A few days before Afropunk took over Brooklyn’s Commodore Barry Park this past weekend, singer-songwriter Leon Bridges stopped by designer Emily Bode’s sun-dappled Chinatown studio to pick out the perfect onstage look. Bridges first discovered Bode when he was getting a suit tailored at Martin Greenfield a few years ago, and spotted one of her shirts hanging in the shop. “I had never seen anything like it,” says Bridges. “I thought it was such an interesting piece.”
The musician's style has evolved over the years, and Bode has played a central role in that transition. “I started out with a very specific ’50s, ’60s kind of thing—suits only—and the more I’ve grown and matured, I’ve wanted to keep that same aesthetic but do it in a more modern way.” When it came to updating Bridges's wardrobe, Bode was the obvious answer. From the day he first laid eyes on Bode’s work, the pair have developed a fruitful working relationship: Bridges memorably wore a custom mustard yellow Bode suit—covered with hand-drawn references to Bridges’s home state of Texas—to the Grammys this past year.

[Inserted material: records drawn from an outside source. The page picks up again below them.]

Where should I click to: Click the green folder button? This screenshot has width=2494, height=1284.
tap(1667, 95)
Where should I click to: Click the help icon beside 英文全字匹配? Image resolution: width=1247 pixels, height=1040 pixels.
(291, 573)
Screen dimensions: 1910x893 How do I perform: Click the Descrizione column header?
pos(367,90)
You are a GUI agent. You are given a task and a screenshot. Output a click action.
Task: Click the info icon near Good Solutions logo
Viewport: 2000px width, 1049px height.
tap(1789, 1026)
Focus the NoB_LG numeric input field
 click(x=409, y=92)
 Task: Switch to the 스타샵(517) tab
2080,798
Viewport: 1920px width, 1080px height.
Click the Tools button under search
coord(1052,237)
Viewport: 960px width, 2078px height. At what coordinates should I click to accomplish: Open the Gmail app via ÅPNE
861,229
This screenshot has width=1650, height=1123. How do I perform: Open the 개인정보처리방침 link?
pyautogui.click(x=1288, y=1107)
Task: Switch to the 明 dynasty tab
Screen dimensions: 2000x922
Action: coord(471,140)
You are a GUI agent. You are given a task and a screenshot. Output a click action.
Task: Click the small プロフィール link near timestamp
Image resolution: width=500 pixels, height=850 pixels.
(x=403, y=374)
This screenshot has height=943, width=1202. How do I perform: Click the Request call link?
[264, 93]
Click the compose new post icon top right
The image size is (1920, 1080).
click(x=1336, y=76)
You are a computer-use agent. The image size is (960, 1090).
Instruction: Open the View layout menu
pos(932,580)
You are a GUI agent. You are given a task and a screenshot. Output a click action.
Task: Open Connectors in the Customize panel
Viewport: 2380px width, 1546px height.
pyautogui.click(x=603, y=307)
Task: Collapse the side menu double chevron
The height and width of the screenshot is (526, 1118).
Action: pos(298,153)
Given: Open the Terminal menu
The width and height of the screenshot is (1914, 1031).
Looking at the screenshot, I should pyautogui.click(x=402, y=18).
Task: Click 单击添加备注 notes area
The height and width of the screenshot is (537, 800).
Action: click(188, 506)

Surprisingly, perhaps, the two have only just met for the first time in person.
Bridges, dressed in an olive green bowling shirt, flared black pants, and gold-accented Gucci loafers, carefully combs through the racks of Bode’s historically-grounded handiwork. “The foundation of the brand is domestic textiles that are female-centric in nature, so quilting, mending, appliqué,” Bode says, while Bridges picks out three pieces that exemplify this ethos. First, there's a linen jacket made in India emblazoned with a classic tiger patch, which Bode recreated from the central emblem of a ’50s sports sweater that she originally bought while at college. Then, Bridges sets aside two different shirts made from souvenir tablecloths: typically purchased by World War II soldiers who were stationed abroad, one is more sheer than the other. “They purchased them for their wives or their girlfriends who were back home,” Bode says. “I have one from my grandfather. You see it a lot in vintage stores–sometimes they’re table runners, or sometimes they’re silk underwear from the ’40s that are too delicate to be touched.”
Bridges knew that he wanted to wear one of Bode’s standout pieces to Afropunk. It's partly thanks to her breathable pieces being capable of withstanding the New York City summer heat, but also because the festival shifted his understanding of his audience in a crucial way early on in his career. “I played Afropunk Paris when I released my first album, and it was a beautiful experience—just beautiful black people. At that time I had the perception that my music wasn’t reaching the black community in a way, but that totally squashed that perception.”
By the time Bridges takes the stage at the festival itself, he's narrowed down his selection to the more lightweight shirt of the two: embroidered with miniature trees and pagodas, it serves as a neat reminder of the textile's WWII-era origins. Bridges has worn two jackets from Bode in that same silhouette in the past. “It’s kind of cropped—soldiers would take military shirts and crop them themselves and have them embroidered, so that’s the idea that we translate into our classic silhouettes,” Bode says.
It's this preoccupation with the past that is woven through both Bode and Bridges’s work, and makes their partnership feel completely natural. “I feel like with our brand, the goal is to have shapes that are classic and materials that are comfortable and historic,” adds Bode. "You can take one of our garments and put it in a photograph and not really know what period it’s from. I think Leon's music speaks to that as well." She's right: the very same could be said of the sight of Bridges onstage at Afropunk. Dressed in that sheer shirt and classic blue jeans, his outfit feels somehow both utterly timeless, and perfectly of the moment.